Virgil looked at his watch. “I’m running a few minutes early for my appointment,” he said, intrigued to hear any rumors Frank might know. “There’s a Starbucks right across the street. We could go there for 15 or 20 minutes.”
“Good, good,” Frank replied. “I’m out for lunch, but I wasn’t going anywhere special. I’ll pick up a sandwich at Starbucks. Or maybe some yogurt. I’m trying to lose weight – don’t laugh.”
They started walking across the street, where the corner Starbucks beckoned. “Lose weight?” Virgil replied. He guessed the six-foot man at about a trim 175 pounds, hardly any different from eight years ago when they’d worked together. Virgil felt all the more decrepit as Frank strode out briskly toward the coffee shop. “You look like you could use to gain a pound or two.”
“Yeah, that’s what my wife says,” Frank said as they opened the door and walked into the cozy store, punctuated by the rich, dark smell of strong coffee. “Believe it or not, I put on a few pounds after my birthday last month. Can’t let middle age creep up on me. I’m training for a marathon.”
Virgil, who’d long ago surrendered in his fight with middle age and now had the paunch to prove it, was secretly jealous. Running a marathon was one of those things he’d long imagined himself doing, but he hadn’t been able to run the last 10 years or so since his leg got worse.

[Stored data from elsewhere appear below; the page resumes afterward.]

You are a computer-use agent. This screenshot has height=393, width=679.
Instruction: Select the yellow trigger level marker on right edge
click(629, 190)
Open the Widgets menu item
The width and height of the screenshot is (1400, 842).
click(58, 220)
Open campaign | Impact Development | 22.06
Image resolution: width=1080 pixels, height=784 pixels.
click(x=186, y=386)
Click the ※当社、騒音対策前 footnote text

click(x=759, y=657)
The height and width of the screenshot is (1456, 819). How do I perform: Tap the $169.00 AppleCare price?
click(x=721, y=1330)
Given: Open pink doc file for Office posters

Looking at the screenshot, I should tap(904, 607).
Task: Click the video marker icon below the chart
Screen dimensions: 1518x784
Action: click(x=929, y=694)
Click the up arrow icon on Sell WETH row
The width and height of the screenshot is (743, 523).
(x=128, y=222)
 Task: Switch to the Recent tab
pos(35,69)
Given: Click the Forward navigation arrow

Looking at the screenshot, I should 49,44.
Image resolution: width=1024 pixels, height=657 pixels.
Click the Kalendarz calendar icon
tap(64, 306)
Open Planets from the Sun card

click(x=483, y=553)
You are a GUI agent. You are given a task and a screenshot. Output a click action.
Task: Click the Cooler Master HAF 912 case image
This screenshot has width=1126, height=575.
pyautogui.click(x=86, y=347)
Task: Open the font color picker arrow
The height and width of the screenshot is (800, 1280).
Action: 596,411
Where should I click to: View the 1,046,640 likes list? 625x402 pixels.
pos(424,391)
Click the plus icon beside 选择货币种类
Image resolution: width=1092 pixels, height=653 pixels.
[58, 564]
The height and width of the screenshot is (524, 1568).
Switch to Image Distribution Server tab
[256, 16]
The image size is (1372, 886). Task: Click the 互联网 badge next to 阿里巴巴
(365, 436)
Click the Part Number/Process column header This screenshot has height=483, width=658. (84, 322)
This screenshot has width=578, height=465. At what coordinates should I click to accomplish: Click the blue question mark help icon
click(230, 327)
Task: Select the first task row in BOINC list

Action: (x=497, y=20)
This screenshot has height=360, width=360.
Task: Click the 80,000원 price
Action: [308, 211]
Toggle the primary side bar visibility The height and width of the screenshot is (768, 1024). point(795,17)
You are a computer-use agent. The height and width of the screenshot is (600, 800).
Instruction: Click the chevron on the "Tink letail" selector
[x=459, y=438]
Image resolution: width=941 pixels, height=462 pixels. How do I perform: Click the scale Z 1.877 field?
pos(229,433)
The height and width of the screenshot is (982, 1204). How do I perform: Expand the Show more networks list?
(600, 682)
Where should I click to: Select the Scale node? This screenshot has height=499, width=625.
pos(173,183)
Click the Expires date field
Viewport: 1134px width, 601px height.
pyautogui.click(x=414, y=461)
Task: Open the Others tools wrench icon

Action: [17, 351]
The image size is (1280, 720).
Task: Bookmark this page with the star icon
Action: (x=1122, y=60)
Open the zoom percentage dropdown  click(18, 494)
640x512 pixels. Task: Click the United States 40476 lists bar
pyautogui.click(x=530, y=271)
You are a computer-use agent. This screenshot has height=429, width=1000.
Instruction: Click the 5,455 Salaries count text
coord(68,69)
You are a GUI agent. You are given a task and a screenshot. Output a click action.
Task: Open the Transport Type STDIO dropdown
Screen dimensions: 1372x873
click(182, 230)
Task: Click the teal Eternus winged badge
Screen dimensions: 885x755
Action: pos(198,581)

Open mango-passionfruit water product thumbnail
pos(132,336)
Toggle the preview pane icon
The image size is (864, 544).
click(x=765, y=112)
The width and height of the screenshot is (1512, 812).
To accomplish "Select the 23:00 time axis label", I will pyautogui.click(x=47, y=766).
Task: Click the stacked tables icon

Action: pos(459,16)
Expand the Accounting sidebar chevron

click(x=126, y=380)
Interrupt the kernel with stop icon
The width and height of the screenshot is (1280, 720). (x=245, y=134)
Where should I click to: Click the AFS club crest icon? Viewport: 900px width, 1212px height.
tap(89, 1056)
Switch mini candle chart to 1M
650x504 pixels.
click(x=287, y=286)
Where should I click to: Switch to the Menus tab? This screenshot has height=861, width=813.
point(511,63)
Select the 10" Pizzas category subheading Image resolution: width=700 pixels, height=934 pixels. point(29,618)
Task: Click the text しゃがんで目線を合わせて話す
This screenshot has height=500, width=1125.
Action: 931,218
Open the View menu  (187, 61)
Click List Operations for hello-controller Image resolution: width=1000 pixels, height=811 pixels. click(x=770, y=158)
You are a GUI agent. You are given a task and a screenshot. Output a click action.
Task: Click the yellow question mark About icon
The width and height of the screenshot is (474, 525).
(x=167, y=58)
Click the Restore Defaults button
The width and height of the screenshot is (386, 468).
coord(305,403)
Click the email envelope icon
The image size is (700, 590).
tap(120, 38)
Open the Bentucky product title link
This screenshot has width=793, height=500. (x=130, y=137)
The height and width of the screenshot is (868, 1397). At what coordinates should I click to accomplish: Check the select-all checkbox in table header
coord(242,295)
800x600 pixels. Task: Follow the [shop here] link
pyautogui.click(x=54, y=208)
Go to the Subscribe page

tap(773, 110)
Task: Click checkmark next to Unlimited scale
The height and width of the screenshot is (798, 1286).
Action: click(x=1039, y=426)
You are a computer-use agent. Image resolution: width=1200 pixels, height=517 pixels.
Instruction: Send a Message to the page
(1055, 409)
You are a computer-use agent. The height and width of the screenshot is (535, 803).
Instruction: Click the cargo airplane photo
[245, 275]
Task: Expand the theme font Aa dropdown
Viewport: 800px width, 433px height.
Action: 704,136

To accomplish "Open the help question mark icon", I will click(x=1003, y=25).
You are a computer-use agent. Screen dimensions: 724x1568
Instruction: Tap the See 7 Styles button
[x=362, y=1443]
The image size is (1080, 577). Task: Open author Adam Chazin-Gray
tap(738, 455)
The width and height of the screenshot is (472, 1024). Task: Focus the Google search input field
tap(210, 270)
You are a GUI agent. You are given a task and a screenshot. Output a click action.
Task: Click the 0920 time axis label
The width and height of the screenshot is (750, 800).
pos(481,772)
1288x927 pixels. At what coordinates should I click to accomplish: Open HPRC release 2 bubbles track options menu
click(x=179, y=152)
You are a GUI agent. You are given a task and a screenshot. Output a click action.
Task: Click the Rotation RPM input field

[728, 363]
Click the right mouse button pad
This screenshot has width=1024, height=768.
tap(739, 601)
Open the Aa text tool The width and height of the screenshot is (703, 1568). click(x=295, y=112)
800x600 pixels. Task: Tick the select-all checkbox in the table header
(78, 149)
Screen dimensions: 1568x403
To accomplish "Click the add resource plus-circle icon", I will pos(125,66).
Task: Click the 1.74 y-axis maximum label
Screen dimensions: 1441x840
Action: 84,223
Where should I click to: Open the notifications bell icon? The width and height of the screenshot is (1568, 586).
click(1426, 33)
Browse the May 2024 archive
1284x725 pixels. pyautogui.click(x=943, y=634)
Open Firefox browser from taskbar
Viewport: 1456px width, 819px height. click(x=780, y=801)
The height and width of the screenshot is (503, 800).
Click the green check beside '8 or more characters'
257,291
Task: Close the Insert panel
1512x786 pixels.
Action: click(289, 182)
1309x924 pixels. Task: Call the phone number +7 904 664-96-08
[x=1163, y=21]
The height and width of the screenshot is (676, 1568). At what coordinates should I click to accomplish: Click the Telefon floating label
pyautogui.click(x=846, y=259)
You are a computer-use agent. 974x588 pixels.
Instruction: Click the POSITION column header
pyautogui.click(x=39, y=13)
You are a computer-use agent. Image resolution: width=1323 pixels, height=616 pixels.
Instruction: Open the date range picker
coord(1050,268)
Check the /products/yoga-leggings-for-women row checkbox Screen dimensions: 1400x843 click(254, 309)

Now, he supposed, he never would.
Over a grande caramel macchiato (for Virgil) and a tall black (for Frank), the two spent a bit of time reminiscing before Edwards leaned forward and spoke in a lower voice.
“Don’t say anything now, but I have it on pretty good authority that your old buddy Harry is a finalist to take over for Rummy,” Frank said, punctuating his comment with a raised eyebrow. “Inside dope. It’s all the talk at the DOD, anyway.”